Background context: Anterior cervical discectomy and fusion (ACDF) is an established procedure for the operative treatment of cervical disc disease in patients with radiculopathy resulting from impingement from uncovertebral joint osteophytes. Studies demonstrate that direct decompression of the lesion provides good result. However, known complications include vertebral artery injury, dural tears, nerve root injury, loss of biomechanical stability and increased operative time. Other studies suggest that disc space distraction may play an important role by indirectly decompressing neural elements. Therefore, if equivalent functional outcomes can be achieved without sacrificing the uncovertebral joint, then potential morbidity and mortality could be decreased.
Purpose: To assess and compare clinical and radiographic outcomes of patients with neck pain and cervical radiculopathy who underwent instrumented ACDF with or without direct uncovertebral joint decompression.
Study design/setting: Retrospective clinical chart and radiographic review to assess clinical outcome and graft fusion in 109 patients who underwent one- or two-level ACDF with rigid anterior plate fixation.
Patient sample: Radiographs and clinical charts for 109 patients (mean, 46 years; range, 27 to 83) who underwent ACDF with rigid anterior plate fixation were retrospectively reviewed at a single institution. Patients with radiculopathy resulting from herniated disc, spondylosis or a combination of both refractory to conservative treatment underwent surgery using a standard Smith-Robinson left-sided approach. Seventy-one patients who received direct uncovertebral joint decompression (Group 1) were compared with 38 patients without direct decompression but indirect decompression by disc space distraction (Group 2). In Group 1, 37 one-level and 34 two-level ACDFs were performed. In Group 2, 11 and 27 were one-level and two-level ACDFs, respectively. Smoking and work-related injuries involved 26.7% and 38.0% of Group 1 and 28.9% and 28.9% of Group 2, respectively. Autologous iliac crest grafts were used in 51 patients, whereas 58 patients received allograft.

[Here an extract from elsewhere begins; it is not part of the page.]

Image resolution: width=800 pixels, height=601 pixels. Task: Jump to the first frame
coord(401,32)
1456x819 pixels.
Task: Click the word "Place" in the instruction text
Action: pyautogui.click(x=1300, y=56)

Outcome measures: Independent blinded analyses of plain lateral neutral, flexion and extension radiographs were conducted to assess fusion, evaluate graft and plate and screw integrity (mean, 12 months). Clinical outcomes were reported as excellent, good, fair or poor (mean, 23 months) based on Odom's criteria.
Methods: Postoperative clinical outcome and radiographic studies of graft and instrument integrity were assessed in 71 patients undergoing ACDF with uncovertebral joint decompression and 38 patients without uncovertebral joint decompression, but with indirect decompression through disc space distraction.
Results: Fusion occurred in 95.8% of Group 1 and 100% of Group 2. In Group 1, 26.8% of the patients reported excellent results, 57.7% reported good results, 12.7% reported fair results and 2.8% reported poor results. In Group 2, 23.7% of the patients reported excellent results, 60.5% reported good results and 15.8% reported fair results. All nonunions reported good outcomes. Postoperative respiratory distress developed in one patient and dysphagia developed in another both from Group 1. No other complications were noted. The presence or absence of direct uncovertebral joint decompression and clinical outcome was not statistically significant (p>.05). The use of graft-type, operative level, presence of smoking and work-related injury in relation to clinical outcome was not found to be significant (p>.05).
Conclusion: Good to excellent results were obtained in 84.5% and 84.2% of patients for Groups 1 and 2, respectively. Indirect foraminal decompression through distraction remains somewhat controversial during ACDF. However, sacrificing the uncovertebral joint can increase operative time and potentially increase complication rates. This study demonstrates that ACDF with or without direct uncovertebral joint decompression can provide good clinical results for neck pain with cervical radiculopathy. Therefore, routine direct uncovertebral joint decompression should not be undertaken during ACDF.